If we look to the Preamble of the Act we find it stated that:

"It is desired to suppress the 'loan shark evil' by authorizing and regulating the conduct of the business of making small loans upon fair and lawful terms, thereby inducing reputable money lenders to obtain State licenses."

If the loan shark evil exists in the State there can be no reasonable ground for legislative Act suppressing that evil in some counties and not in others. It is practically true that all evil practices occur more often in larger populated districts than they occur in smaller populated districts, but there could be no reason to assume that the larger population requires protection from the existence of the evil in larger proportions than do the smaller populated areas require protection from the evil in smaller proportion. If the *Page 132 evil exists throughout the State, then the remedy to control the same should extend throughout the State.

The Act appears to me to be in conflict with Section 1 of the Declaration of Rights and the Fourteenth Amendment to the Federal Constitution, because it denies to some the privilege that is granted to others. Section 19 of the original Act, 4016 C. G. L., exempts from the provisions of the Act any "person, co-partnership or corporation doing business under any law of this State, or of the United States, relating to banks, trust companies, building and loan associations, licensed pawnbrokers, Morris Plan Companies or companies doing a similar business." All of the institutions excepted from the provisions of the Act are in the money lending business and I have seen no justification for this provision.

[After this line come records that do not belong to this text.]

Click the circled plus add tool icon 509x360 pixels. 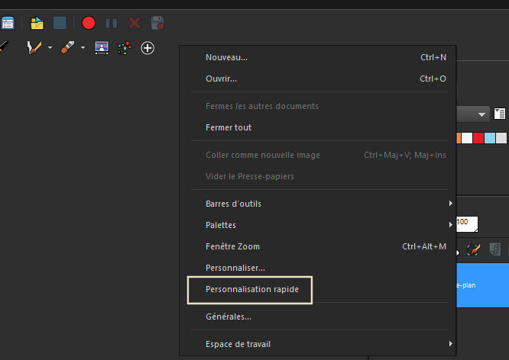pyautogui.click(x=148, y=48)
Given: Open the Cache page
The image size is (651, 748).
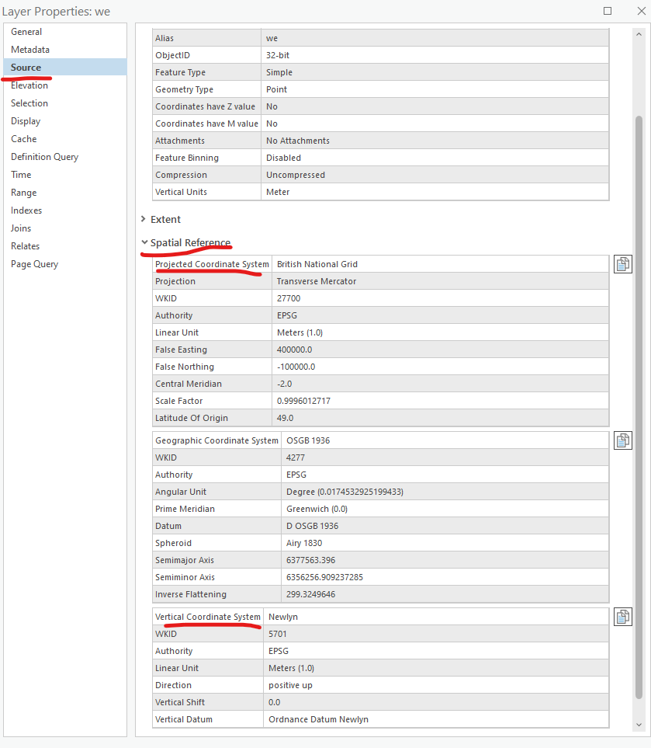Looking at the screenshot, I should (x=24, y=138).
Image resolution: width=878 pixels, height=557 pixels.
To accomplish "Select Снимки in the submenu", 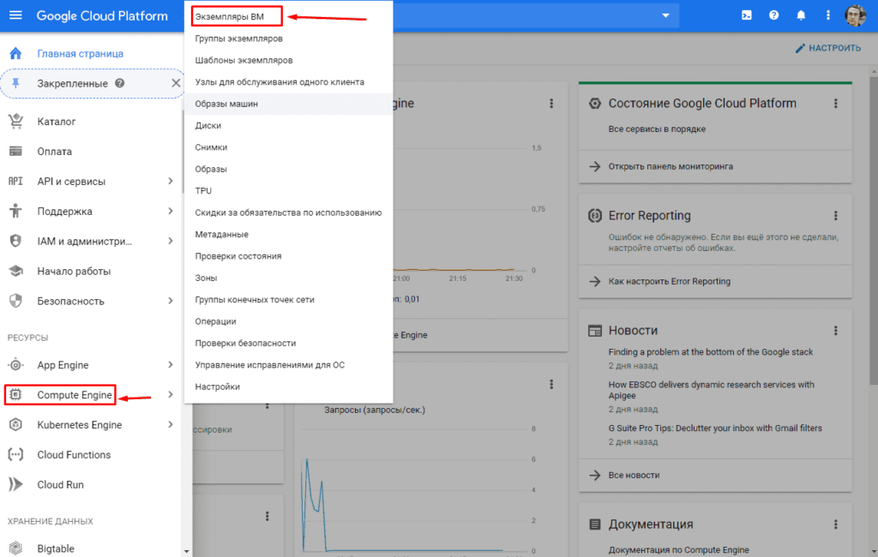I will point(211,147).
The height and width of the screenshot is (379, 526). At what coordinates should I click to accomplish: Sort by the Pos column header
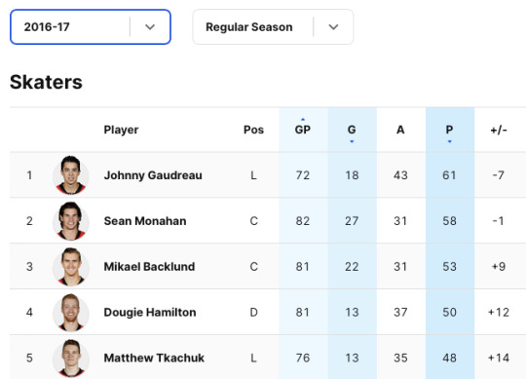pos(253,130)
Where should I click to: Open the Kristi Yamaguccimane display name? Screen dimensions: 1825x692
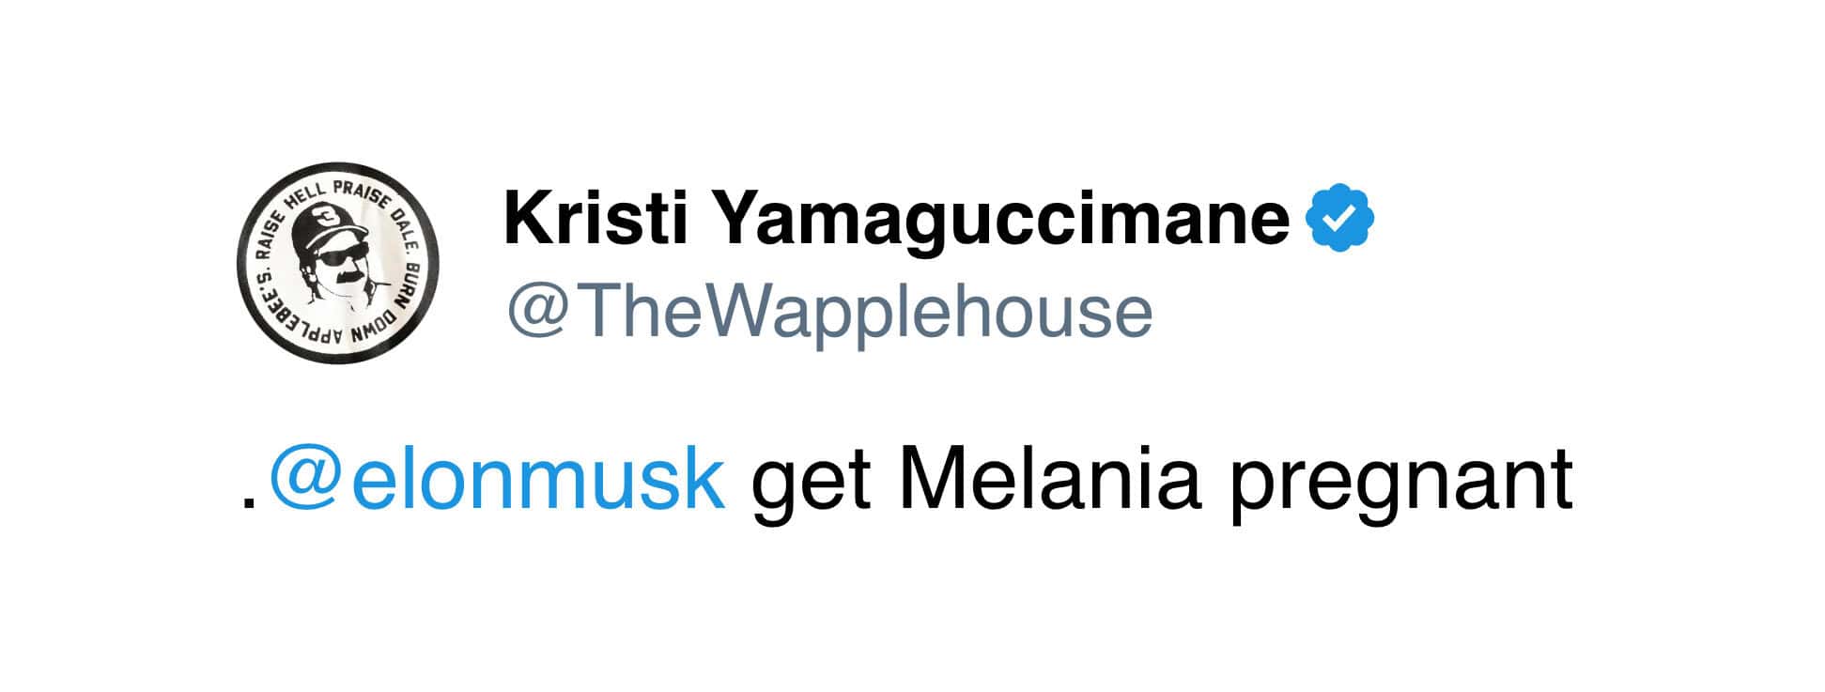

The petitioners sought discharge under habeas corpus from custody when they were held upon a charge of engaging in business without first paying the license, which license was only authorized and required under the provisions of this Act. If the Act is invalid, then there is no legal authority to demand of these petitioners a license, though they might be held for violating some other statute. The question of whether or not they have violated some other statute is not before this Court. The only question here is whether or not there is a valid statute requiring them to pay the license demanded. I think there is not and that they should be discharged.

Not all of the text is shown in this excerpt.